_What is being asked_. Continue the announcement about CIFF's funding for In Their Hands and the Population Council, picking up after its last sentence.

_Passage shown_.
__________

14 Nov 2018


We are pleased to announce that CIFF is launching Phase Two funding for In Their Hands and a new partnership with the Population Council.

Today at the International Conference on Family Planning (ICFP) in Kigali, Rwanda, CIFF Executive Director for Adolescence Miles Kemplay announced CIFF’s $14.6M commitment to In Their Hands, supporting its multi-country expansion, working towards providing 300,000 adolescent girls per year with sexual health services and contraception access by 2021. This funding builds on CIFF’s existing $14.9M programme with In Their Hands, which provides a digital platform for adolescent girls, so they can access sexual health services on their terms, holding providers accountable to quality and creating an environment where girls are fully supported to make their own decisions.

CIFF is also investing in Population Council to determine the feasibility of combining oral pre-exposure prophylaxis (PrEP) for HIV and oral contraceptives into one pill.

CIFF’s Executive Director for Adolescence Miles Kemplay said: ‘CIFF’s renewed funding for In Their Hands and new partnership with Population Council demonstrates our commitment to broadening access to sexual health products that are relevant to adolescent girls through channels that appeal to them. These investments stress the importance of convenience and accessibility for empowering girls to make their own decisions about their sexual health.’

In Their Hands

Only one in ten adolescent girls (15-19 years of age) in Kenya use any contraceptive method, and one in six Kenyan teenagers are mothers. There is evidence that a combination of educational and contraceptive-promoting interventions can lower the risk of unintended pregnancy by 66%.

__________

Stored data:

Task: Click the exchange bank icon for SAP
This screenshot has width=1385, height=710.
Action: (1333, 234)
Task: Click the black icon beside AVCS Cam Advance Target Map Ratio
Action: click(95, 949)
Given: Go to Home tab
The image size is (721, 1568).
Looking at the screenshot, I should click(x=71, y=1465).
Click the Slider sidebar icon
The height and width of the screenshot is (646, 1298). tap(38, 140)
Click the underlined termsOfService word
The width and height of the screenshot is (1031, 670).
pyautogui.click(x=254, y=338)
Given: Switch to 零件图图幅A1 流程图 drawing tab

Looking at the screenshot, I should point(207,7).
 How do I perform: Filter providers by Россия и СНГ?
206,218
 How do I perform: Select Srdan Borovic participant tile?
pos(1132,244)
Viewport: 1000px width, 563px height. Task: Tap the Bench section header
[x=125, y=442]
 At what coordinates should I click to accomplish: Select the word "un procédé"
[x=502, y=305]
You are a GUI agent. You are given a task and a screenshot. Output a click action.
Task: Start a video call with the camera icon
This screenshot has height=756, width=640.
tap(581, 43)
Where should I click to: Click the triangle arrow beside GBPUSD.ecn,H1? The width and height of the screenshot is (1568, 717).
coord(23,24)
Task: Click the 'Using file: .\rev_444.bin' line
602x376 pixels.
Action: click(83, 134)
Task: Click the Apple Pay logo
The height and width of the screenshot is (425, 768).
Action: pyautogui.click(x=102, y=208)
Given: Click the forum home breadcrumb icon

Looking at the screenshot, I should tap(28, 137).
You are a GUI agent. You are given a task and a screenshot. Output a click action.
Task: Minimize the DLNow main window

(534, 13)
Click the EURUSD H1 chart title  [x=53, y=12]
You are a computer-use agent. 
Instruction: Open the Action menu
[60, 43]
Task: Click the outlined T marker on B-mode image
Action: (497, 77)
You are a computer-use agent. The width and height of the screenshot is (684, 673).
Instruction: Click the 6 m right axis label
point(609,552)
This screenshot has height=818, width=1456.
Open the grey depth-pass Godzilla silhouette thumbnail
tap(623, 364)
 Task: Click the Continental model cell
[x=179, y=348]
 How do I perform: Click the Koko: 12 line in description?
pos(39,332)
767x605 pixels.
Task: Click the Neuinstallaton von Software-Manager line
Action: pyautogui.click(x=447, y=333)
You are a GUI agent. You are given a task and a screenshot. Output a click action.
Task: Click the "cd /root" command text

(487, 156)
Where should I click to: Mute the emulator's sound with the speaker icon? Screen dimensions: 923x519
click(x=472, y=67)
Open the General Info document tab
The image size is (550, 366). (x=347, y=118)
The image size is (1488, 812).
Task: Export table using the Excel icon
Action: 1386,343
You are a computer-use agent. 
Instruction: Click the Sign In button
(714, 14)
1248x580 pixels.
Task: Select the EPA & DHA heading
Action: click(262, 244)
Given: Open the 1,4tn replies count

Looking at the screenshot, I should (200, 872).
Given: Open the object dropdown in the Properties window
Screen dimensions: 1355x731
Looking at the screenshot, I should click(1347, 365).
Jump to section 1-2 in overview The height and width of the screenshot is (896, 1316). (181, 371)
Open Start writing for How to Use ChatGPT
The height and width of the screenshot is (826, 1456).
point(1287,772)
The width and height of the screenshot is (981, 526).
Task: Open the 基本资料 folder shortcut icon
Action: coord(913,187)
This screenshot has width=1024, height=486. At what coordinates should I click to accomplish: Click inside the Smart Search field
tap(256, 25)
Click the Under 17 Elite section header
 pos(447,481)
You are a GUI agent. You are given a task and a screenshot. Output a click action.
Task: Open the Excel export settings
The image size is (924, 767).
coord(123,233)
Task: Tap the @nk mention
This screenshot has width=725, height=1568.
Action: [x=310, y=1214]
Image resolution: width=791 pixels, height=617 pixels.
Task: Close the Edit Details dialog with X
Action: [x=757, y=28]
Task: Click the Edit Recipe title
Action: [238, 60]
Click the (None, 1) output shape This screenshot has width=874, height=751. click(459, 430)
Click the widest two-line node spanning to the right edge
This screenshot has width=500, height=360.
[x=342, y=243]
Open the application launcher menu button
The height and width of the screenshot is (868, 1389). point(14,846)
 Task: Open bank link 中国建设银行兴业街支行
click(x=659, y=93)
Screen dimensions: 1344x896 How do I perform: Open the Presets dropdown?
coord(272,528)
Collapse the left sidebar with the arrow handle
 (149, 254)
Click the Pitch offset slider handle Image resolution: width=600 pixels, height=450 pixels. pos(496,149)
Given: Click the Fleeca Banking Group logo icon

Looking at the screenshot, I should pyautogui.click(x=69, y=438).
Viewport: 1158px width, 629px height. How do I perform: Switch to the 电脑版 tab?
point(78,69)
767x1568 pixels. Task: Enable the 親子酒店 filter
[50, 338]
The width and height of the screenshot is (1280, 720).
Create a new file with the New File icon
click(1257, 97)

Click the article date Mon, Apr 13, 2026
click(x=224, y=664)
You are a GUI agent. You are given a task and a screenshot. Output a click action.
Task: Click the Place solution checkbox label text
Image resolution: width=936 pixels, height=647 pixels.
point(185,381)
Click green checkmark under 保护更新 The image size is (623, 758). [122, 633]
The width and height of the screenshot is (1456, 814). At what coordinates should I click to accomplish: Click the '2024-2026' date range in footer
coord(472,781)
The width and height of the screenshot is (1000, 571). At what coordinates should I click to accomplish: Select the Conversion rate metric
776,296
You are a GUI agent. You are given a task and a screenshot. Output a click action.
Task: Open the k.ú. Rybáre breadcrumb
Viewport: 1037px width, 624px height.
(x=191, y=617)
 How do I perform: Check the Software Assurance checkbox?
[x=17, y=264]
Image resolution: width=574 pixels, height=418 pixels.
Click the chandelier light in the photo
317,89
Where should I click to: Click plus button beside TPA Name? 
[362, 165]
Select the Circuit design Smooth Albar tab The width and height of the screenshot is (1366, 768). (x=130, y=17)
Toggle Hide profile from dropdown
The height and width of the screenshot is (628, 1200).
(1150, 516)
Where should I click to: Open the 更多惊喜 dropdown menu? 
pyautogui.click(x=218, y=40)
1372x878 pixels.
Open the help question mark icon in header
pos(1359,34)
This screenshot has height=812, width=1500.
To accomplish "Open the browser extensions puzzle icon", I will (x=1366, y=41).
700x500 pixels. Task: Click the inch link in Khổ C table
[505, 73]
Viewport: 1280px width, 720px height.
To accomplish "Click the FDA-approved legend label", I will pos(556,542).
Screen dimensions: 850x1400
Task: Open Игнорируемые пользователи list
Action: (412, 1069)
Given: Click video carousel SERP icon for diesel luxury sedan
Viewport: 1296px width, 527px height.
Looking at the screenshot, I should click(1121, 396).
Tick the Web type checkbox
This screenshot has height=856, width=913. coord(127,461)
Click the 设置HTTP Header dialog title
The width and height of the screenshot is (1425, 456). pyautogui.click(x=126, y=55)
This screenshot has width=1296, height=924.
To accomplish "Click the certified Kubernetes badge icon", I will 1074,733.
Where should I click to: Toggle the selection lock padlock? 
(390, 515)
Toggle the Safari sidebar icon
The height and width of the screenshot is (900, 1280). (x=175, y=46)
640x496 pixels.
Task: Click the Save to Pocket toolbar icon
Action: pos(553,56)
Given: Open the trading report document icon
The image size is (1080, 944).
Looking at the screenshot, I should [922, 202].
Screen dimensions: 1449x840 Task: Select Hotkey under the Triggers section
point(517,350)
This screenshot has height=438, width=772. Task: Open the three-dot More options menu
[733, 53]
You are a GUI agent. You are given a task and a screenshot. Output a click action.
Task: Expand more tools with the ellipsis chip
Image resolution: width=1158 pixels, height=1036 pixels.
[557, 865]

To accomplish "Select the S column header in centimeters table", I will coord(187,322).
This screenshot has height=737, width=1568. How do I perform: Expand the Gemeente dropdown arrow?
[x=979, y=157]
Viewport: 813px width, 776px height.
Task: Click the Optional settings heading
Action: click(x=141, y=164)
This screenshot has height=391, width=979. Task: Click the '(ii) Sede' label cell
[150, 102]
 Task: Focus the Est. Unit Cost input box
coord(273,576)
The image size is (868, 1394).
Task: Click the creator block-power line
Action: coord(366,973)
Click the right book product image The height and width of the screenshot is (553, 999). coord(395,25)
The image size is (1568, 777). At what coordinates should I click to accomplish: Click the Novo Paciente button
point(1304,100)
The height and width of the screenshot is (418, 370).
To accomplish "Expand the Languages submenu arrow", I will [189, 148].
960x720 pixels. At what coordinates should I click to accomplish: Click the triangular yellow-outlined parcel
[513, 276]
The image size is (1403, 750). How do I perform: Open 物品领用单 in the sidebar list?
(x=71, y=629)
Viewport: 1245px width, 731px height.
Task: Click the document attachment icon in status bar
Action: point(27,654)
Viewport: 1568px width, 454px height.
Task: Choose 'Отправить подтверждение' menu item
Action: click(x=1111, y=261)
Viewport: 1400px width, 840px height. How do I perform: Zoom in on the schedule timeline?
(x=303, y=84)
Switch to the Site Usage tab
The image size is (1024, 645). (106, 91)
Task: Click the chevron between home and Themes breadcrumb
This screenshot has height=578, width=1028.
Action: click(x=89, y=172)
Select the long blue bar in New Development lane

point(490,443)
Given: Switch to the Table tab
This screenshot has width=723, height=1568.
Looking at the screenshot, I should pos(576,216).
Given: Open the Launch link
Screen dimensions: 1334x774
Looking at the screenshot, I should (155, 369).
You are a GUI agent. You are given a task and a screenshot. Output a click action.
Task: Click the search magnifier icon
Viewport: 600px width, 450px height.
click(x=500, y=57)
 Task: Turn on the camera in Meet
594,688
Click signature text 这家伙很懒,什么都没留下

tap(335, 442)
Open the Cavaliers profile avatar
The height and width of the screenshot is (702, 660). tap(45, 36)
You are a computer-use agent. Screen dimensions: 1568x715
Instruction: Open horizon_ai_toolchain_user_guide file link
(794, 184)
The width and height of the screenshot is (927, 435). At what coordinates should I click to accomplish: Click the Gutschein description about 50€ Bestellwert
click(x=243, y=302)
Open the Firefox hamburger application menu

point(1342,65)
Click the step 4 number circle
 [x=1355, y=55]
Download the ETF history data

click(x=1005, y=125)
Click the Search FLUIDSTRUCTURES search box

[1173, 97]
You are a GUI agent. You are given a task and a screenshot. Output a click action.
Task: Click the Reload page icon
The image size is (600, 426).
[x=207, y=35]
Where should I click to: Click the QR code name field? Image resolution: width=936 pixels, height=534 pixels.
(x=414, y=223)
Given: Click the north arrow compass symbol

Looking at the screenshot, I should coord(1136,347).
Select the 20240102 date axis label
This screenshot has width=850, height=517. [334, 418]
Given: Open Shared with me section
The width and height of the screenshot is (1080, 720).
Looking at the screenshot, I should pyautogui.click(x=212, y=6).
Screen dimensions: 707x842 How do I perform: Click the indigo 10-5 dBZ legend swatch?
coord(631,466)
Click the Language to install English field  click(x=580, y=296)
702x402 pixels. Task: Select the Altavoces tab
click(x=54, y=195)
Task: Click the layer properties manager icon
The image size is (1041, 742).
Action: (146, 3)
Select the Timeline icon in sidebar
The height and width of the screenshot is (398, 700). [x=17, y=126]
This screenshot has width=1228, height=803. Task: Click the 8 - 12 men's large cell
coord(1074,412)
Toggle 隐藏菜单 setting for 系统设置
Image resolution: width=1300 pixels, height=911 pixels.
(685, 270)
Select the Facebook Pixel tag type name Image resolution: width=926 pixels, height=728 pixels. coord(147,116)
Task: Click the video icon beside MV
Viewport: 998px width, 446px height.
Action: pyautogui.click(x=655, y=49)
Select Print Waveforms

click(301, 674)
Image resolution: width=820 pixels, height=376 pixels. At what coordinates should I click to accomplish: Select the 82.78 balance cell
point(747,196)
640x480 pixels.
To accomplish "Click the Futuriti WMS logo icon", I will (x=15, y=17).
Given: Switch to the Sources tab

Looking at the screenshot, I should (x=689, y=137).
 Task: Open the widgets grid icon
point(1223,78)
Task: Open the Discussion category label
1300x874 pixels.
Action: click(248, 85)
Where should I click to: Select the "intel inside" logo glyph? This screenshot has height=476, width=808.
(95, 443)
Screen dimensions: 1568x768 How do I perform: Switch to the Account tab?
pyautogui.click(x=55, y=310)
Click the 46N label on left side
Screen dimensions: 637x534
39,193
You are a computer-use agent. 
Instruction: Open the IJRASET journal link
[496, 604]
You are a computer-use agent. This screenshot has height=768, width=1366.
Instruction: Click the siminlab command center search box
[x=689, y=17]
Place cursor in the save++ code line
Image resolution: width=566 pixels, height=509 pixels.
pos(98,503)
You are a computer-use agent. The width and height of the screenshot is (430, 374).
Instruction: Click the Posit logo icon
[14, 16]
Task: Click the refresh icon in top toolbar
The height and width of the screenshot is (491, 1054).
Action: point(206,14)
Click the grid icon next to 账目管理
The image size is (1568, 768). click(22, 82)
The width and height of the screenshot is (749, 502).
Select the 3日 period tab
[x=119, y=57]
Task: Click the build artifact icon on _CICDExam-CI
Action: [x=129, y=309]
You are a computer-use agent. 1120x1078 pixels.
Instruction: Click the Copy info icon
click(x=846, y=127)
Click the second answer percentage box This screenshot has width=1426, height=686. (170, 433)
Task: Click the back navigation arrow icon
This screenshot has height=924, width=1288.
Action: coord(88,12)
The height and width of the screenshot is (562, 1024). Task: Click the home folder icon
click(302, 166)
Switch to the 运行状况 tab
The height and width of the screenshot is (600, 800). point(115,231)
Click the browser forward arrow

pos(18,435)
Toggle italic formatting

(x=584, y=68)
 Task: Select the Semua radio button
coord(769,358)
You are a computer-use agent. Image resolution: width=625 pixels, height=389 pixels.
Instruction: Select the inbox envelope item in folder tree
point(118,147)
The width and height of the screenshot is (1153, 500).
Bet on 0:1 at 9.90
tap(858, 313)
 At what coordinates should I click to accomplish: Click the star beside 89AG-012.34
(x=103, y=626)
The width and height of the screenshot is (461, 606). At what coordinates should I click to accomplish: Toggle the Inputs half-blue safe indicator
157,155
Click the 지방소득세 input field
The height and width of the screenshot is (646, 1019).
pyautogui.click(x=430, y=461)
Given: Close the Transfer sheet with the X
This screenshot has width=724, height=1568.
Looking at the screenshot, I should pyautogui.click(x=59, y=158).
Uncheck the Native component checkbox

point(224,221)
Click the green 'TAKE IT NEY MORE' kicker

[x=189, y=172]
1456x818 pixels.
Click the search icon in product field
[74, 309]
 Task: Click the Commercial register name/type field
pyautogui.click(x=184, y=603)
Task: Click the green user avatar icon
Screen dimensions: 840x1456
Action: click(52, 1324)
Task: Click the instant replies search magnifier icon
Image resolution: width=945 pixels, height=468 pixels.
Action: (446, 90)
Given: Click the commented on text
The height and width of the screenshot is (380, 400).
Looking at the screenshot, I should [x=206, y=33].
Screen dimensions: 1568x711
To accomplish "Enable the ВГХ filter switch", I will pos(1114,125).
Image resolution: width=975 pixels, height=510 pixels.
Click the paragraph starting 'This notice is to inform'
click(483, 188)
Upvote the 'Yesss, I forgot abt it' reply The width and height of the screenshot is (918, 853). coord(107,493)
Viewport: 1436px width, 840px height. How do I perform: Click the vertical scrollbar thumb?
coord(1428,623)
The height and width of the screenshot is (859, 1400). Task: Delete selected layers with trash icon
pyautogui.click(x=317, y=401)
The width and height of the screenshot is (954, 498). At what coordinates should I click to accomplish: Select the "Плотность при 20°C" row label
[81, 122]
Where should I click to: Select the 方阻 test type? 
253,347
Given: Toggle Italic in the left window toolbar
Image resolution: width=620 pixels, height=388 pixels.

__________

_Exercise output_.
In Their Hands delivers these interventions using girl-centred design, payments based on actual services delivered, and real-time data for decision-making. In its first year of operation, In Their Hands enrolled 125,000 girls with a high risk of unplanned pregnancy, 89,000 of whom accessed contraception or sexual health services.

CIFF’s renewed commitment and $14.6M Phase Two funding will support In Their Hands in reaching 100,000 new clients, reaching 300,000 girls each year by 2021.This second phase will help to scale up In Their Hands, which will attract the co-funding needed for multi-country expansion from 2020/21. The long-term goal is for this programme to be low-cost, sustainable, and easily accessible in multiple countries.

CIFF and Population Council

Every week, 15,000 young women and adolescent girls are infected with HIV. Addressing this challenge requires equipping them with new innovations that make HIV prevention easy, convenient and woman-controlled.

PrEP has not yet proven itself convenient enough for young women and adolescent girls due to a variety of factors. Young women and adolescent girls have struggled with regularly taking a PrEP pill every day; their perceived risk of infection fluctuates over time and explaining to their partners and families why they want to take PrEP can be difficult and stigmatising. In the face of these challenges, adolescent girls and young women are not sticking with PrEP. Yet millions of young women and adolescent girls in countries with the highest HIV prevalence are already habitually taking a daily pill – the contraceptive pill. Capitalising on a pre-existing habit by combining PrEP with a contraception pill could massively increase sustained and successful HIV-prevention.

Partnering with Population Council on exploratory work to determine product and market feasibility of a combined contraceptive and HIV-prevention pill is a critical first step to successfully developing and launching a dual pill that meets the needs of adolescent girls and young women.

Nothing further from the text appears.